New Hampshire has voted. Donald Trump has won, again.
Tuesday’s contest — the second of the 2024 Republican nominating contest, is over. Donald Trump was the clear winner, and remains firmly atop both polls of GOP voters nationally as well as the delegate count necessary for securing his party’s nomination.
And after throwing it all against the wall in the Granite State, Nikki Haley has lost her first head-to-head matchup versus Mr Trump. Despite endorsements from the state’s governor, largest newspaper and even the conservative opinion board at the Wall Street Journal, Ms Haley could not pull out ahead of the former president, who in many of his supporters’ minds should still be considered an incumbent.

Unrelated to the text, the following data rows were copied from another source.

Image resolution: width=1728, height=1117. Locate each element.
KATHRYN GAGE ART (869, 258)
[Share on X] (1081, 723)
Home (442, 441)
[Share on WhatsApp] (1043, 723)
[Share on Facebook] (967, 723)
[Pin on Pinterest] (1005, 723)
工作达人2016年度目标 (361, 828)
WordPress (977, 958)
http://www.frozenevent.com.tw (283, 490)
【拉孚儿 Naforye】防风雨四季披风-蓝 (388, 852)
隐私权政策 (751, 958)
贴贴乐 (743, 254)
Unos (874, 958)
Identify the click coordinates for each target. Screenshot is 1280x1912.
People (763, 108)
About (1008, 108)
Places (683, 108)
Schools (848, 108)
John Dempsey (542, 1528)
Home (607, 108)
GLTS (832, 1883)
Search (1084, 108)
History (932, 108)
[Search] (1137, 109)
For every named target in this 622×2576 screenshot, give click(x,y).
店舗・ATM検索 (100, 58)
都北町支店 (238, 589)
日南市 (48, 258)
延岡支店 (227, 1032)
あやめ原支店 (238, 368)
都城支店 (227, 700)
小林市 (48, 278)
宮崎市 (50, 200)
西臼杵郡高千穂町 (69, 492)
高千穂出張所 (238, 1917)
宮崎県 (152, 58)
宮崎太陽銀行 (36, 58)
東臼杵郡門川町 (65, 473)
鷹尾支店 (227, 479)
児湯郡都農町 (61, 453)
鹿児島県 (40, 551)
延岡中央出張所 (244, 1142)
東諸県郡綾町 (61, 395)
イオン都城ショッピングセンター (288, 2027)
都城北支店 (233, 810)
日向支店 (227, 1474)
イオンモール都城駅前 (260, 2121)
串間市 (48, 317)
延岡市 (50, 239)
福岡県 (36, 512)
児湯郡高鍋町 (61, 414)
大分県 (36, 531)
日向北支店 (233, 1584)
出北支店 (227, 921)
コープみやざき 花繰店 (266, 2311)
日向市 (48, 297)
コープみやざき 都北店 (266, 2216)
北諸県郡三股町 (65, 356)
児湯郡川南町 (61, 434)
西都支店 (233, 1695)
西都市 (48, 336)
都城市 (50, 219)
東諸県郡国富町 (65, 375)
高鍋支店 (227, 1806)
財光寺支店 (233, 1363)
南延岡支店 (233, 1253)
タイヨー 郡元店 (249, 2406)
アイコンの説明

So where do we go from here? Why isn’t Nikki Haley dropping out, as did Ron DeSantis and Vivek Ramaswamy after their respective failures to “shock the media”, in Mr Ramaswamy’s words, in Iowa?
There are a few reasons:
1. South Carolina
The first southern state to test presidential nominees, South Carolina has played a recurring role as a reaper of presidential campaigns; it ended the bid of John Edwards in 2008 before a repeat appearance dealt a body blow to the Bernie Sanders campaign in 2020.
For Nikki Haley, however, it represents an opportunity. The state is where she served as governor for eight years, winning national acclaim for her work to address racial tensions in the wake of a racist massacre inside a historic Black church. She has deep local ties in the Palmetto State, and sees it as she does New Hampshire — another state where the conditions are near-perfect for a competitive showing against the frontrunner.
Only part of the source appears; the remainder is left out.